They can't even vote yet, but a significant climate change lawsuit filed against the Federal Government by young people from around the country just got the attention of the powerful fossil fuel industry.

Yesterday, nearly every oil and gas company in the world asked for permission to oppose the landmark climate lawsuit brought against President Obama and the federal government by America’s youth and Dr. James E. Hansen—as guardian for future generations. In an unusual step, the immense fossil fuel industry trade groups all filed pleadings in the U.S. District Court for the District of Oregon seeking to join the lawsuit side by side with President Obama to protect their companies’ interests.

Nine of the 21 young people from across the U.S. that have filed a landmark constitutional climate change lawsuit against the federal government in the U.S. District Court for the District of Oregon. Photo credit: Our Children's Trust

The proposed interveners constitute a veritable who’s who of major corporate polluters, including the American Fuel and Petrochemical Manufacturers (representing members ExxonMobil, BP, Shell, Koch Industries, and virtually all other U.S. refiners and petrochemical manufacturers), American Petroleum Institute (representing 625 oil and natural gas companies) and National Association of Manufacturers.

“The largest, best funded fossil fuel heavyweights want the court to protect their wallets over ensuring a habitable country for these young plaintiffs and future generations,” commented Philip Gregory of Cotchett, Pitre & McCarthy, counsel to the plaintiffs.  “As the recent disclosures by Exxon reveal, our government and the fossil fuel industry have known for decades that fossil fuel extraction, production and consumption would destroy our climate in the upcoming decades. That is why this case is significant: a court needs to order our government to protect our kids and future generations.”

The lawsuit asserts the federal government has violated the youngest generation’s constitutional rights to life, liberty and property. It also claims the government failed to protect essential public trust resources by facilitating the exploitation of fossil fuels. The youth have asked the courts to order the federal government to prepare and implement a science-based national climate recovery plan.

The fossil fuel powerhouses call the youth’s case “extraordinary” and “a direct threat to [their] businesses.” They claim “significant reduction in [greenhouse gas] emissions would cause a significant negative effect on [their] members by constraining the sale of the product they have specialized in developing and selling.”

“The biggest fossil fuel polluters on the planet, including Exxon and Koch Industries, just asked the court for permission to argue that young people don’t have a constitutional right to life if it means reducing fossil fuel use,” said Julia Olson, executive director for Our Children’s Trust and lead counsel on the litigation. “With the president on his way to the UN Climate Talks in Paris later this month, a renewed alignment between our government and the fossil fuel industry could not be less welcome. This case asks the court to order what the industry fears most: a national plan using the best science we’ve got to try to leave clean air and a healthy climate to our kids.”

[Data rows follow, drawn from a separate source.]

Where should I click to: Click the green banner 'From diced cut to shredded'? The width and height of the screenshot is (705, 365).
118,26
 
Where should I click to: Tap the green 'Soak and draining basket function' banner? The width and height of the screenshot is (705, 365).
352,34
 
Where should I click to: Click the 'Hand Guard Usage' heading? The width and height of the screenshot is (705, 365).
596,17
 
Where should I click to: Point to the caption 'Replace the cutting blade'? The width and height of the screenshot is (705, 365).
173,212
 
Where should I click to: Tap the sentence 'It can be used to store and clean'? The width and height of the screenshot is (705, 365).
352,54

In seeking to join the case, the fossil fuel Industry argues that the court should focus on short-term economic benefits over a stable climate. The industry claims that “reducing greenhouse gas emissions in order to bring atmospheric carbon dioxide levels down to 350 parts per million would abate some of the future risks of climate change, those reductions would nevertheless not be ‘appropriate’ if the future potential benefits would be outweighed by, for instance, enormous losses in productivity and economic development.”

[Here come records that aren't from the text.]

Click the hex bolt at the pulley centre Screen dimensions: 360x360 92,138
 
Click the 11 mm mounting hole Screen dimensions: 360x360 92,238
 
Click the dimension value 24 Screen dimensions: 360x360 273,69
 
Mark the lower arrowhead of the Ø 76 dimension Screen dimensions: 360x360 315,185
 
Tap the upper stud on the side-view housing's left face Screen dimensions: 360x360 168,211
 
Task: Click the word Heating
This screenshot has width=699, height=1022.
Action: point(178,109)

The groups claim the fossil fuel companies “possess legally protectable interests in their members’ economic interests and legal rights in current and future contracts and transactions.” The trade groups assert the youth’s constitutional rights to breathe clean air do not trump the industry’s “concrete interests in the production, refining, and use of conventional fuels in the United States, as well as in stable and competitive energy prices.”

These young plaintiffs are challenging the federal government’s national fossil fuel programs, as well as the 1992 Energy Policy Act and the export permit for the proposed Jordan Cove LNG export terminal in Coos Bay, Oregon. Plaintiffs seek to hold President Obama and various federal agencies responsible for continued fossil fuel exploitation. Plaintiffs seek a court order requiring the president to immediately implement a national plan to decrease atmospheric concentrations of carbon dioxide to a safe level: 350 ppm by the year 2100. This case places indisputable climate science squarely in front of the federal judiciary, requesting an order that our government cease jeopardizing the climate system to the detriment of present and future generations.

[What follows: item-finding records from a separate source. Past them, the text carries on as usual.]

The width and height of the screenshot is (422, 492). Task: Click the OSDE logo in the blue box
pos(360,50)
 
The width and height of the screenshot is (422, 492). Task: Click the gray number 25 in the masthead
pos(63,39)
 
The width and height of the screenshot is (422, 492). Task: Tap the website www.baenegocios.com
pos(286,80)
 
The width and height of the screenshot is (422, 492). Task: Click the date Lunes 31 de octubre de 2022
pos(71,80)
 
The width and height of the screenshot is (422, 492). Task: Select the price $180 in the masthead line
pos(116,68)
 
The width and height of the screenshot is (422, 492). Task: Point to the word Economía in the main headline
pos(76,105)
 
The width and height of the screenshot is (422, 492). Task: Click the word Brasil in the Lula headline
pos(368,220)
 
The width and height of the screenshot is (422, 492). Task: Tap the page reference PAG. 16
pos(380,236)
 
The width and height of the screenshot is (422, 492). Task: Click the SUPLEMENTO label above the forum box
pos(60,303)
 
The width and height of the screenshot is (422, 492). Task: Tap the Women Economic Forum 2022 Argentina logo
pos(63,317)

“Big Oil is starting to lose control of our political system,” declared Alex Loznak, a youth plaintiff in the case from Oregon. “Last week, President Obama rejected the Keystone XL pipeline, and New York State began to investigate Exxon's cover-up of climate science. The intervention of fossil fuel companies in our lawsuit against the federal government makes it clear that the industry is scared. As Mahatma Gandhi once said, 'First they ignore you, then they laugh at you, then they fight you, then you win.' The fight has begun, and we will win.”

“Seeing giant fossil fuel corporations inject themselves into this case, which is about our future, really demonstrates the problem we are trying to fix,” stated Xiuhtezcatl Tonatiuh Martinez of Earth Guardians, a youth plaintiff in the case from Colorado. “The Federal government has been making decisions in the best interest of multinational corporations and their profits, but not in the best interest of my generation and those to come. Instead of changing their business model to meet the scientific reality of climate change, these companies are demanding we adapt to an uninhabitable world that supports their profits. When you compare the two, I think it’s clear that our right to clean air and a healthy atmosphere, is more important than their “need” to make money off destroying our future.”

Nonetheless, the fossil fuel groups do not address in their pleadings the plaintiffs' constitutional claims, and though challenging the youth's standing to raise their claims, ignores the youth’s detailed description in their complaint of how each youth plaintiff is and will be harmed by the government’s actions and inactions.

“The science is clear,” said Dr. James Hansen. “To preserve a climate system conducive to humanity and nature alike, the burning of fossil fuel must be phased out without further delay, and completed within decades. It is the fundamental duty of our government to ensure that this is done in time to avert catastrophic sea level rise and other intolerable climate damage. I am not surprised that fossil fuel corporations seek to derail this case, but the fundamental rights of my granddaughter and future generations to life, liberty and pursuit of happiness must prevail.”